Remix.run Logo
CuriouslyC 2 days ago

Did you dig into production grade policy engines at all?

alexgarden 2 days ago | parent [-]

Yes — and it's a deliberate architectural decision that AIP is not itself a policy engine.

Policy engines (OPA/Rego, Cedar, Casbin) are excellent at "given this action, is it permitted?" That's a solved problem. What's not solved is "what is the agent considering doing, and does that align with what it committed to?"

AIP operates one layer deeper — it reads the reasoning trace between turns and compares it to the Alignment Card. The output is a verdict (clear / review_needed / boundary_violation) with structured concerns. That verdict can feed into a policy engine as a signal. You could absolutely wire AIP → OPA and have OPA make the final enforcement decision based on the integrity checkpoint plus whatever other policy context you have.

The Alignment Card itself is intentionally simpler than a full policy language — it's JSON with permitted actions, forbidden actions, escalation triggers, and values. That's a feature, not a limitation. It's what the agent commits to, not the full organizational policy tree. The organizational policy tree lives in your policy engine. The Alignment Card lives with the agent.

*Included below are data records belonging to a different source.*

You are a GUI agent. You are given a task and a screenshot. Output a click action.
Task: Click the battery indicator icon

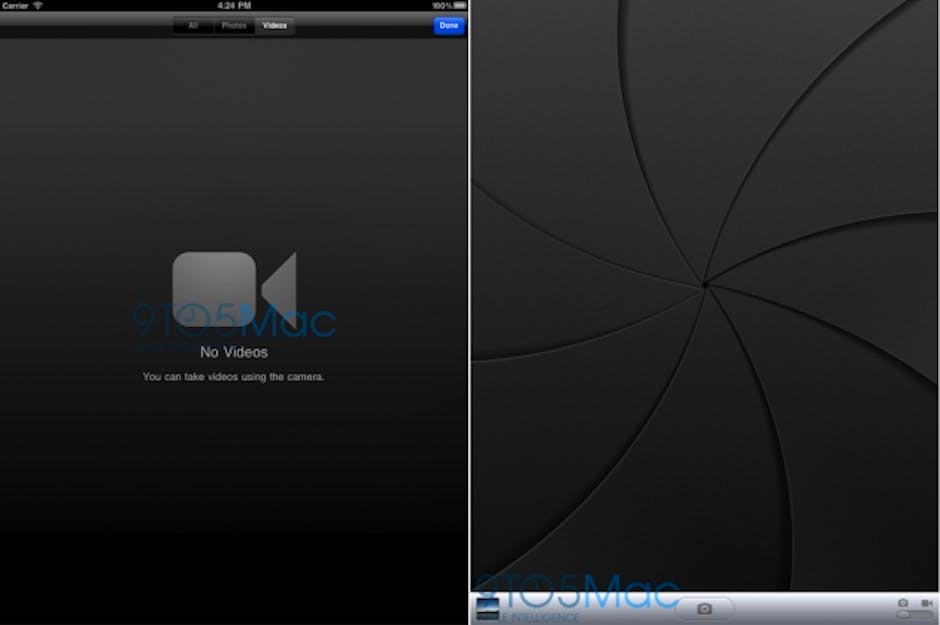[459, 5]
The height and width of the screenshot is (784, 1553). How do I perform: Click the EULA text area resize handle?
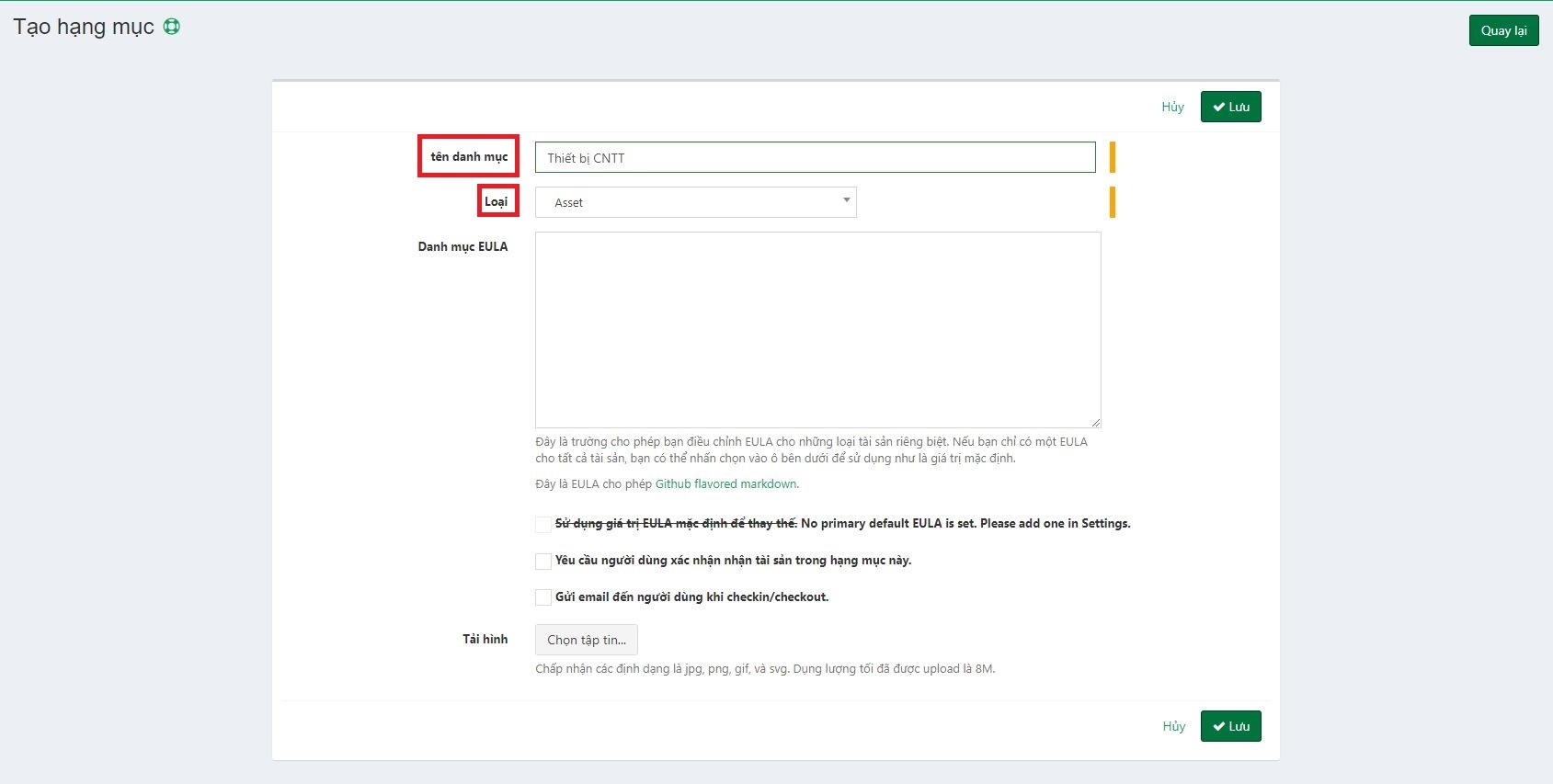tap(1095, 422)
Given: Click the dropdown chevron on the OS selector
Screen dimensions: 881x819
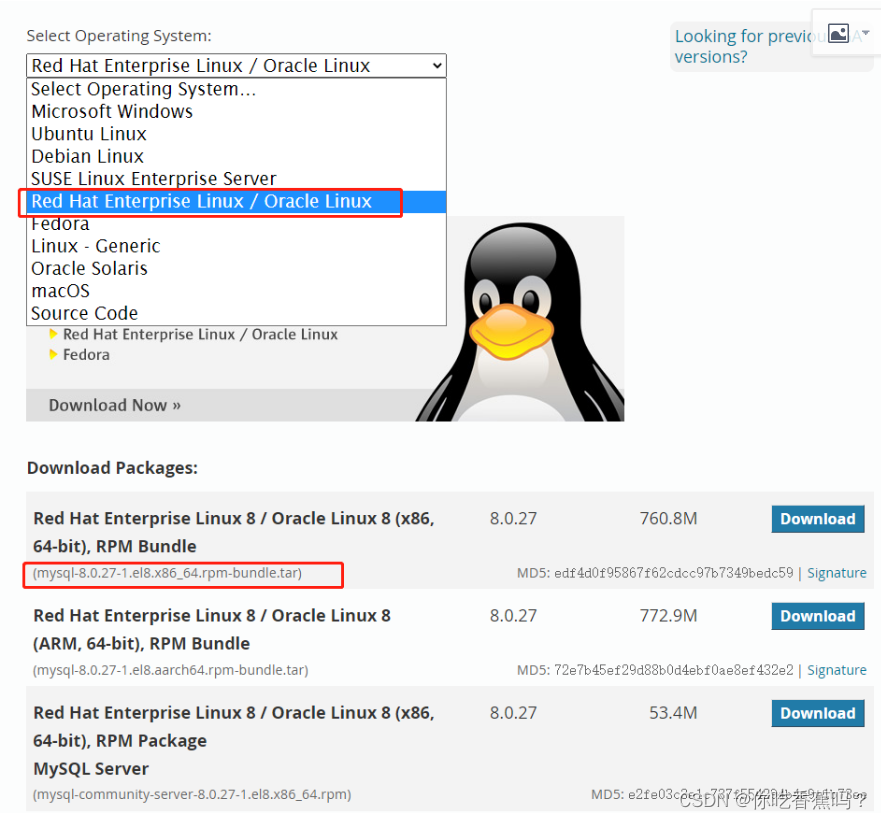Looking at the screenshot, I should 438,65.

So the short answer: we integrate with policy engines rather than replace them. AIP tells you what the agent is thinking. Your policy engine decides what to do about it.

CuriouslyC a day ago | parent [-]

So, the core is basically an audit loop on thinking tokens to re-steer the model?

Seems like an interesting direction to reduce token usage/agent error. This would be a lot easier to grok if you created a benchmark, that would both demonstrate your ideal use case and the potential improvement your method brings.

Also, I'd avoid directly using model output for HN/social media communications. I don't really care if the information is correct and concise, but some people get really triggered by it.

alexgarden a day ago | parent [-]

Close but not quite — it's not re-steering the model. AIP doesn't modify the agent's behavior or inject corrections back into the context. It's a passive observer that reads the thinking trace and produces a verdict. What happens after the verdict is up to the operator — you might block the action, escalate to a human, log it, or let it through with a flag.

Think of it less as a feedback loop and more as a conscience that watches but doesn't control. The agent doesn't know AIP is there (by design — if the agent knows it's being watched, you change the behavior you're trying to observe).

Benchmarks are actually coming shortly along with proofs. Noted on model outputs. FWIW, 90% of what I wrote here was me typing BUT using grammarly on my cleanup.

[EDIT] - overly specific answer. AIP doesn't re-steer, but our gateway implementation smoltbot does re-steer. That was our choice of how to implement AIP.